*Required actions*:
1 – In the KML exercise text, write out the passage that begins at the words "KML is KML (Keyhole" and stops after "3-dimensional street view.".
2 – Answer these questions from the KML exercise text:
(a) What is the "Keyhole" in KML's name an homage to?
(b) In oXygen, where do you look to open a new KML file?
(c) The KML namespace represents KML as an international standard of which organization?

*Page excerpt*:
● ● ● ● ● ● ●
This exercise gives you experience with API technology to look up geospatial data that you extract from XML, and then plot that data, together with information from your XML, on Google Maps using KML.

What is KML?

KML is KML (Keyhole Markup Language), a form XML designed to store and process location information with geospatial coordinates for visualization. Its odd name, “Keyhole,” is an homage to the early 1960s Key Hole spy satellites (so named because they were being used to see into secret areas during the Cold War, like peering furtively through a keyhole into a private room). Our view of the Google Earth globe and the extensive zooming and panning visibility available in Google Maps is reliant on satellite imaging technology that allows us to pan back from a distance to view continents or pull up close to a 3-dimensional street view.

With this exercise, you will gain experience with extracting data from multiple files, and with processing it in multiple stages of transformation, a kind of “pipeline” or chain of files we’ll create in both XQuery and XSLT. You’ll also gain experience with producing KML to view in Google Maps or Google Earth.

Anatomy of a KML file:

A KML file has the following basic structure. (There are many more elements that you may use, but for our purposes this is just a simple form of the file):

<?xml version="1.0" encoding="UTF-8"?>
<kml xmlns="http://www.opengis.net/kml/2.2">
<Placemark>
<name>McKenna Hall, University of Pittsburgh at Greensburg</name>
<description>where digital humanities students meet for class</description>
<Point>
<coordinates>40.275598,-79.532951</coordinates>
</Point>
</Placemark>
</kml>

The coordinates in the above mark latitude followed by longitude, and they are sometimes followed by a third unit (which we did not list here) indicating elevation above (or below) sea level. The latitude and longitude coordinate system works like a wrapped grid around the planet and serves as the basis for mapping technologies, permitting us to drop pins on georeferenced images based on latitude and longitude numbers. Here is a quick orientation to latitude vs. longitude..

As a form of XML, KML offers a way to store information that can be read by map visualization platforms. You can view a very basic KML file in <oXygen/> when you open a new KML file (look in New → Framework Templates), and we will be processing KML in this exercise just as we do other kinds of XML files. Notice that its namespace is <kml xmlns="http://www.opengis.net/kml/2.2"> . That namespace represents KML as an international standard of the Open Geospatial Consortium, that is, an open standard for geodata storage and retrieval.

Overview of the assignment:

This exercise contains lots of small interlocking parts, so it will help you to read through this overview first before you begin working!
● ● ● ● ● ● ●
*Recorded data*:
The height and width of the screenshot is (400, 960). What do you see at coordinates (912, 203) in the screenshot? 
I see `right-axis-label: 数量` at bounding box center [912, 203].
● ● ● ● ● ● ●
*Task-by-task results*:
1 –
KML is KML (Keyhole Markup Language), a form XML designed to store and process location information with geospatial coordinates for visualization. Its odd name, “Keyhole,” is an homage to the early 1960s Key Hole spy satellites (so named because they were being used to see into secret areas during the Cold War, like peering furtively through a keyhole into a private room). Our view of the Google Earth globe and the extensive zooming and panning visibility available in Google Maps is reliant on satellite imaging technology that allows us to pan back from a distance to view continents or pull up close to a 3-dimensional street view.

2 –
(a) The early 1960s Key Hole spy satellites.
(b) New → Framework Templates.
(c) The Open Geospatial Consortium.